**Your goal:** In the listing below, pick out lines with "rivista".

**Data to use:**
#####
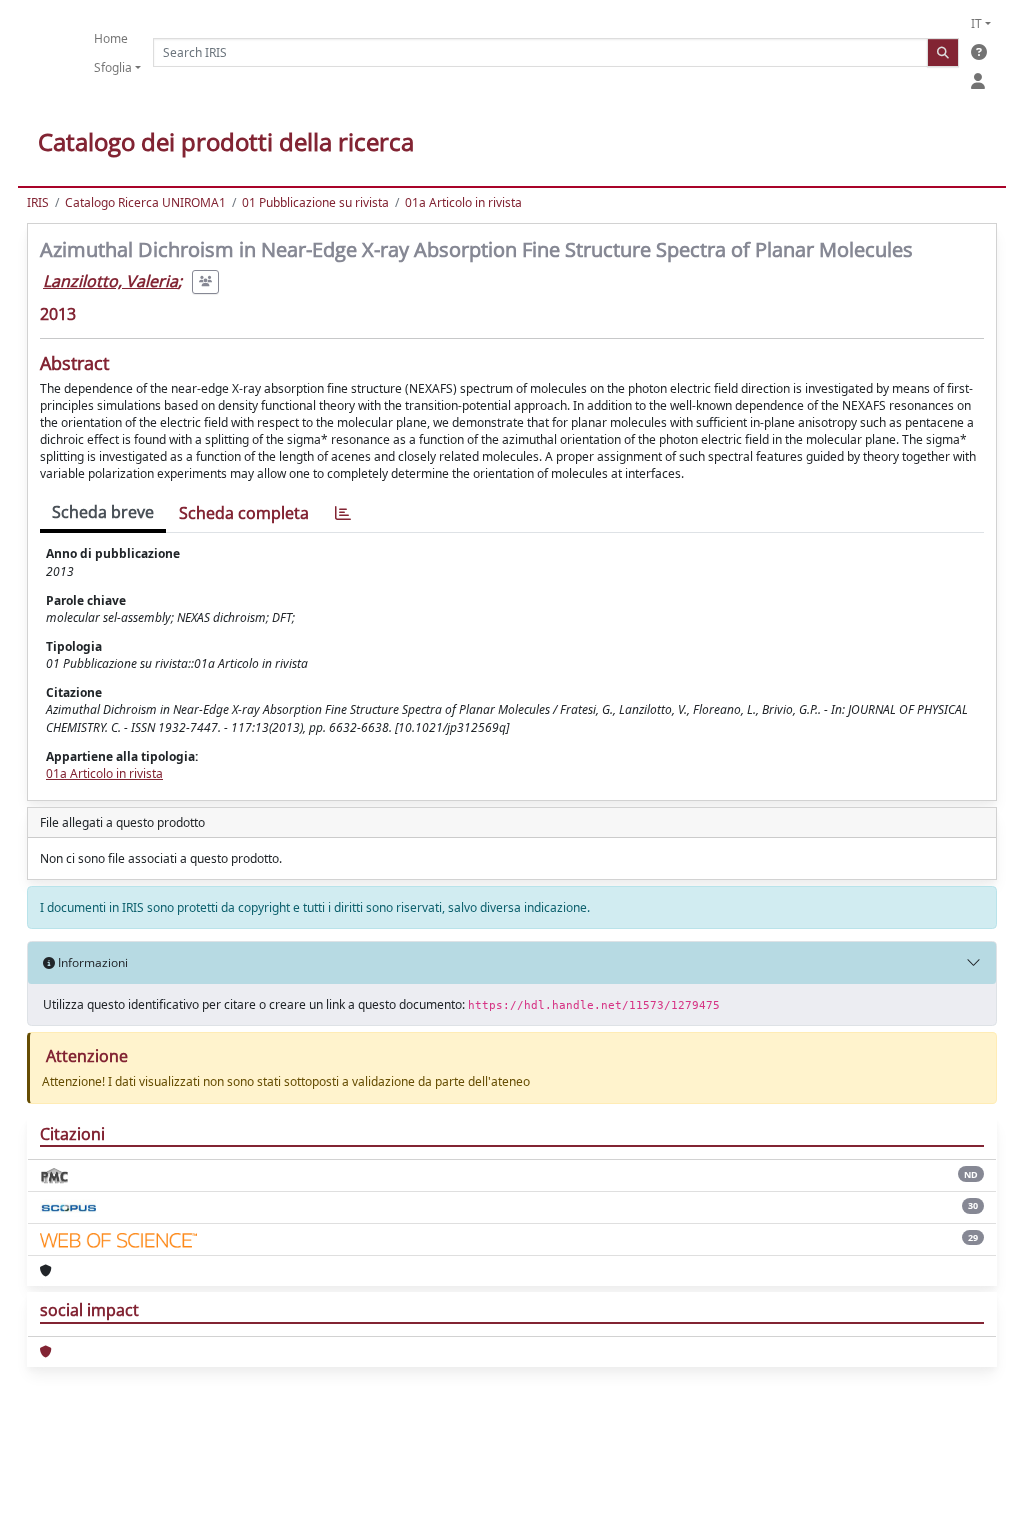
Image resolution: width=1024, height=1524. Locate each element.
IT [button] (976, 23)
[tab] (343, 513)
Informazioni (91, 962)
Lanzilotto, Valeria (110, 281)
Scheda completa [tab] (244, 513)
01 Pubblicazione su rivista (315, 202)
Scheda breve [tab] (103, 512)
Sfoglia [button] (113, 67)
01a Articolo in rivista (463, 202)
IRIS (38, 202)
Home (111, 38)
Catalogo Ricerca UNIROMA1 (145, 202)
#####
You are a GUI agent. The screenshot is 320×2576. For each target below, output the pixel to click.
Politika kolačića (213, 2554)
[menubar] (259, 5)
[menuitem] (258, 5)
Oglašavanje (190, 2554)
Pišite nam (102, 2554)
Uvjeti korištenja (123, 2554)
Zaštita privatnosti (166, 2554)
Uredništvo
#####
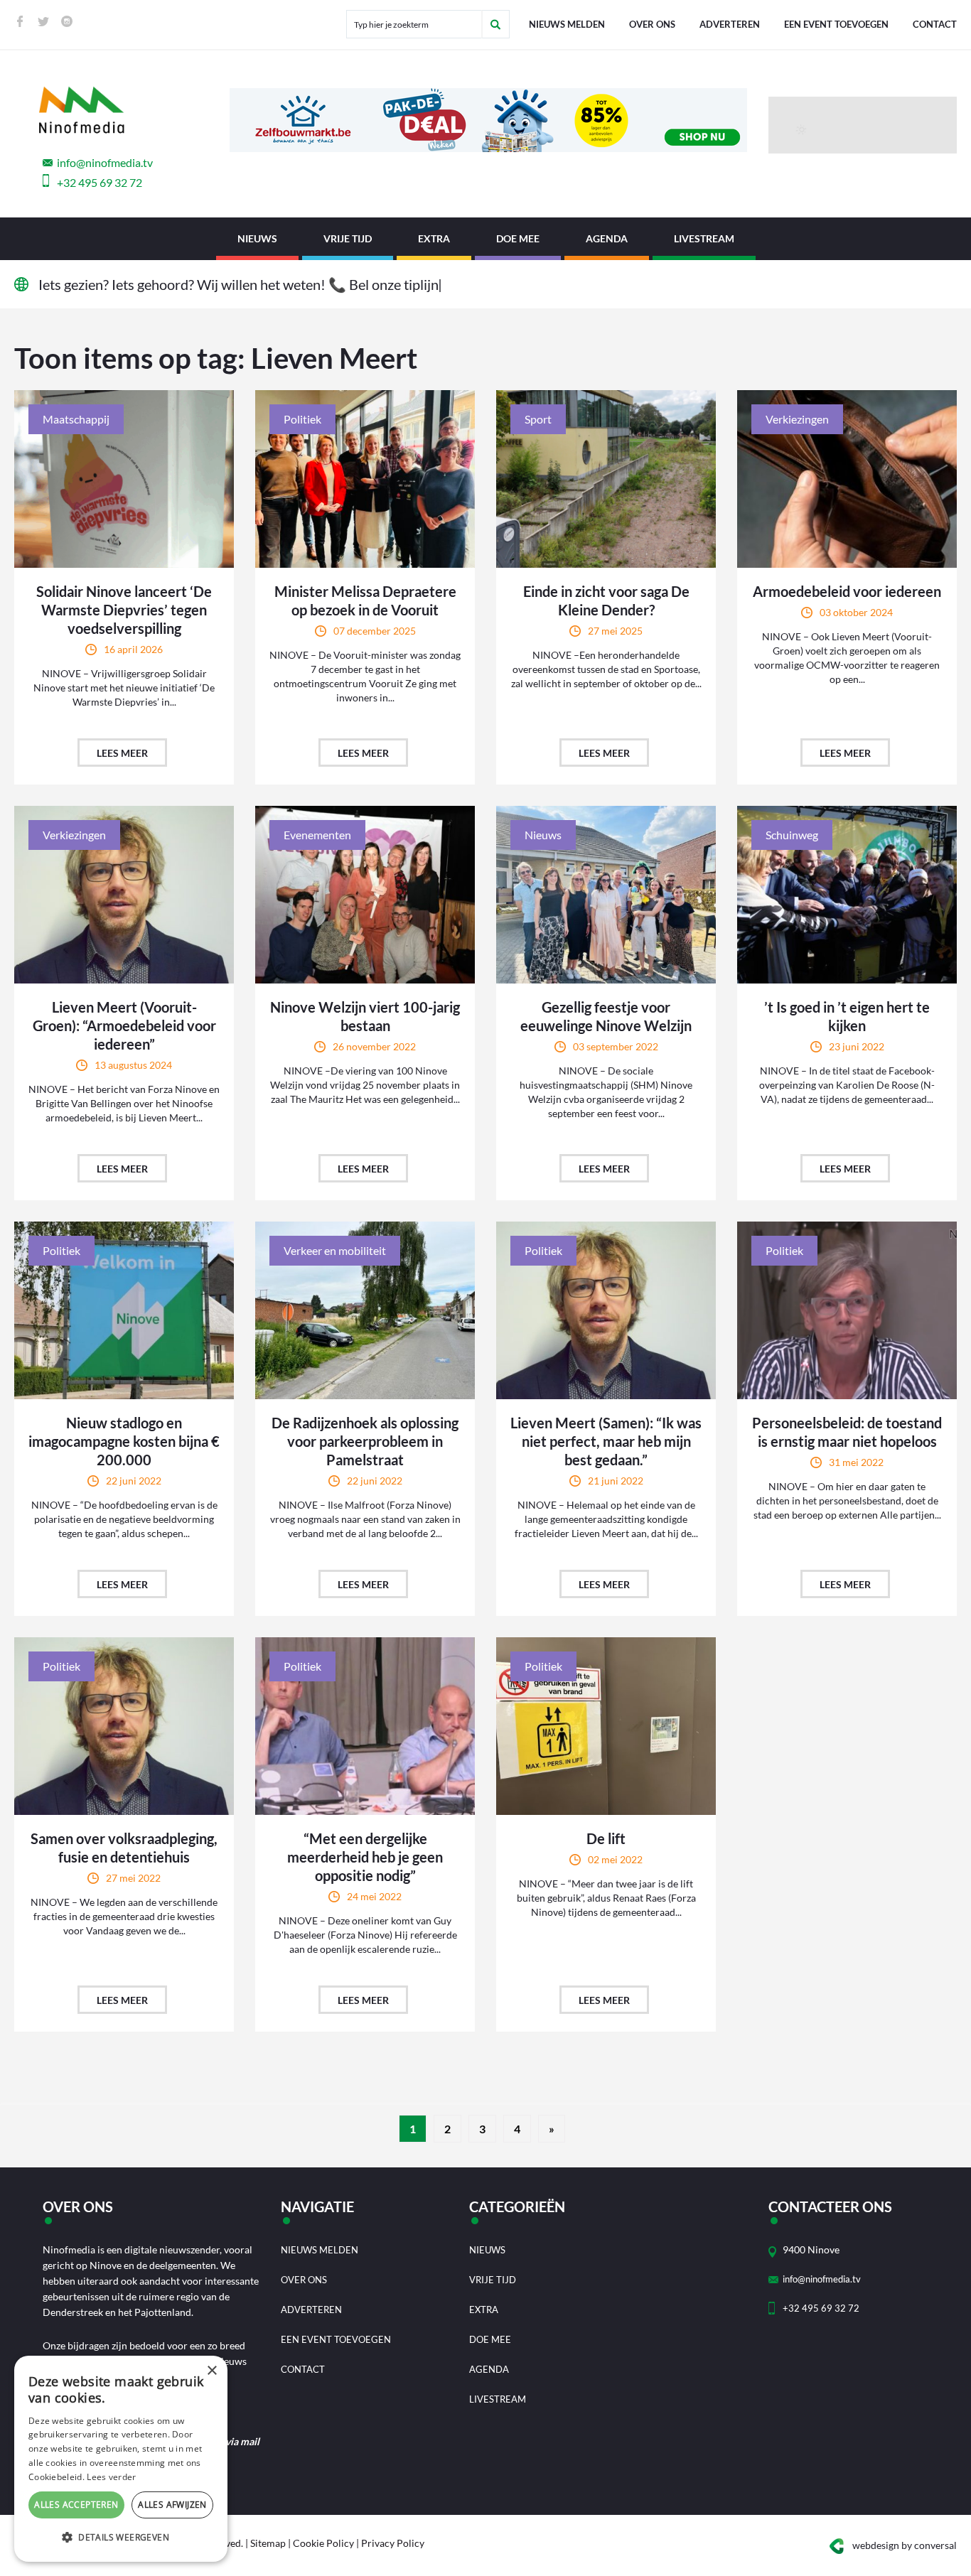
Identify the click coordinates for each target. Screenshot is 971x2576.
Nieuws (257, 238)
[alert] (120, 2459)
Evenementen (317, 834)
#####
**Result:**
01 Pubblicazione su rivista (315, 202)
01a Articolo in rivista (463, 202)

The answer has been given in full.